Viagramonopol faellt – die „Latte“ wird erschwinglich !

Obwohl wir wissen, dass es ein Thema ist, welches die TOM Leser nicht persönlich betrifft, möchten wir über eine wichtige Neuigkeit im Markt der Potenzpillen berichten. Anlass ist die Tatsache, dass der Patentschutz für Viagra abgelaufen ist und ab sofort Nachahmerpräparate (Generika) auf den Markt kommen, die wesentlich preiswerter sind.

viagra_witzFür viele Männer und Paare eine große Erleichterung, denn Viagra wurde meist nicht von den Kassen bezahlt und mit fast 50 Euro pro Viererpackung war kein billiges Vergnügen.

Gott sei Dank kosten die Viagra Ersatzprodukte jetzt ca. 60 Prozent weniger als bisher ! Sie werden für die Viererpackung, je nach Wirkstoffgehalt, zwischen 15 und 25 Euro liegen. Alleine daran kann man auch ermessen, welch riesigen Gewinn die Firma Pfizer bislang mit dem Produkt gemacht hat.

Die Frage: “ Kauf ich mir jetzt eine Kiste Bier oder mach ich mein Frauchen glücklich ?“ verliert ihre praktische Bedeutung. Auch für viele Frauen ein Segen, die jetzt auch vom knappen Haushaltsgeld ihrem Mann ein bisschen „Unterstützung“ kaufen können.

Viagra wird auch „praktischer“ in der Anwendung. Warum ? Viagra wird meist in 100mg Dosis verschrieben, die für viele jedoch zu hoch dosiert ist. Aufgrund der Rautenform und fehlender Bruchkerben war das „Teilen“ einer Viagra jedoch ein schwieriges Unterfangen (hab ich mir sagen lassen).

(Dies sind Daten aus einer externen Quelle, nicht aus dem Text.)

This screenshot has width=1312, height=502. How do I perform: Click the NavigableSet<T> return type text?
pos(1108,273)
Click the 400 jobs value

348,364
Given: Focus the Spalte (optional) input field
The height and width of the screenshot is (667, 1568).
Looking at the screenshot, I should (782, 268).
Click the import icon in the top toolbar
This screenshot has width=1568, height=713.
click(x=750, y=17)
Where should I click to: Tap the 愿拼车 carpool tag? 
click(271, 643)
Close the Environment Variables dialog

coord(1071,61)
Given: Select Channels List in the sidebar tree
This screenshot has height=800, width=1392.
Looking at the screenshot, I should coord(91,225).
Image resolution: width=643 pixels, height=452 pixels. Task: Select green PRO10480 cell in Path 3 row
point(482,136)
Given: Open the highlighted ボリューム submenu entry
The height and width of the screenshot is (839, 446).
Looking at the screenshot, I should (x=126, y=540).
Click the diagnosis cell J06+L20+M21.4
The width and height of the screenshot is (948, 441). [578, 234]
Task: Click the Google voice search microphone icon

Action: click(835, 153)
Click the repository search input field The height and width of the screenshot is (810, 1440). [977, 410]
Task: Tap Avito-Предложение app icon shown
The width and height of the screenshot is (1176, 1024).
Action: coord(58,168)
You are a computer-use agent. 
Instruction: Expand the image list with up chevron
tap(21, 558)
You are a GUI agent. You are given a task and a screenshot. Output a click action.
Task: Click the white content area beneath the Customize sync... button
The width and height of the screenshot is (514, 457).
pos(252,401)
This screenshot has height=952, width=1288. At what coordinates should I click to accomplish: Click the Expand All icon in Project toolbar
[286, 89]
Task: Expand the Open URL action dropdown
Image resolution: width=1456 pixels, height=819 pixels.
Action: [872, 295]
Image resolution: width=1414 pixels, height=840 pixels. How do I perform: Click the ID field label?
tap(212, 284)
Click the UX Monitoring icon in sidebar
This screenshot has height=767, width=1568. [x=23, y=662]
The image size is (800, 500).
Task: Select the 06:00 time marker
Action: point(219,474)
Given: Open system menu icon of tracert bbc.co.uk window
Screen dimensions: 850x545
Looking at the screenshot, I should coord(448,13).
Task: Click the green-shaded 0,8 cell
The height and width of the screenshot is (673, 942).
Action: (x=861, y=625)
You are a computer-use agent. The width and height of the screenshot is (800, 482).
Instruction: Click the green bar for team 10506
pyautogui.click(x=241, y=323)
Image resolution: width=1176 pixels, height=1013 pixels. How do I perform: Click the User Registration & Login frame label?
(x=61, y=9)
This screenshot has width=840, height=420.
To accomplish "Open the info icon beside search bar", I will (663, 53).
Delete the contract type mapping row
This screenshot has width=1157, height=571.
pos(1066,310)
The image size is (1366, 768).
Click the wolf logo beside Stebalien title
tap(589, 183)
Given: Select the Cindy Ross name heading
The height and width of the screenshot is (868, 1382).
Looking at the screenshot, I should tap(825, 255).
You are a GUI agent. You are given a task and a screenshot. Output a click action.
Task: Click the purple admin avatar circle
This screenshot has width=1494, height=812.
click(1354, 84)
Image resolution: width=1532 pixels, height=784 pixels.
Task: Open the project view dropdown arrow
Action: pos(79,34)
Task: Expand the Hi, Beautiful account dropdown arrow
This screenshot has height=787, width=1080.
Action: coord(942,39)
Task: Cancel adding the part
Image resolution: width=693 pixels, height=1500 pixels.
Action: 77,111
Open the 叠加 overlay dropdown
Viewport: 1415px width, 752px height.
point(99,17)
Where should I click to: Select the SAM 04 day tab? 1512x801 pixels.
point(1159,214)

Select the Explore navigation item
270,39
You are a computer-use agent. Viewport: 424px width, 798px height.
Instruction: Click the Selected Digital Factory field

Auch damit ist jetzt Schluss, denn die Generika werden Bruchkerben haben, was es leicht macht, bei Bedarf auch auf 50mg oder 25mg herunterzudosieren.

Deshalb ist auch Schluss mit der alten Scherzfrage: “ Weißt Du, wie eine Viagra von innen aussieht ? Nein ? Dann nimmst Du wohl auch immer eine Ganze !“

Kommen wir zu der wichtigen Frage: sind die Nachahmerpräparate genau so gut wie das Original?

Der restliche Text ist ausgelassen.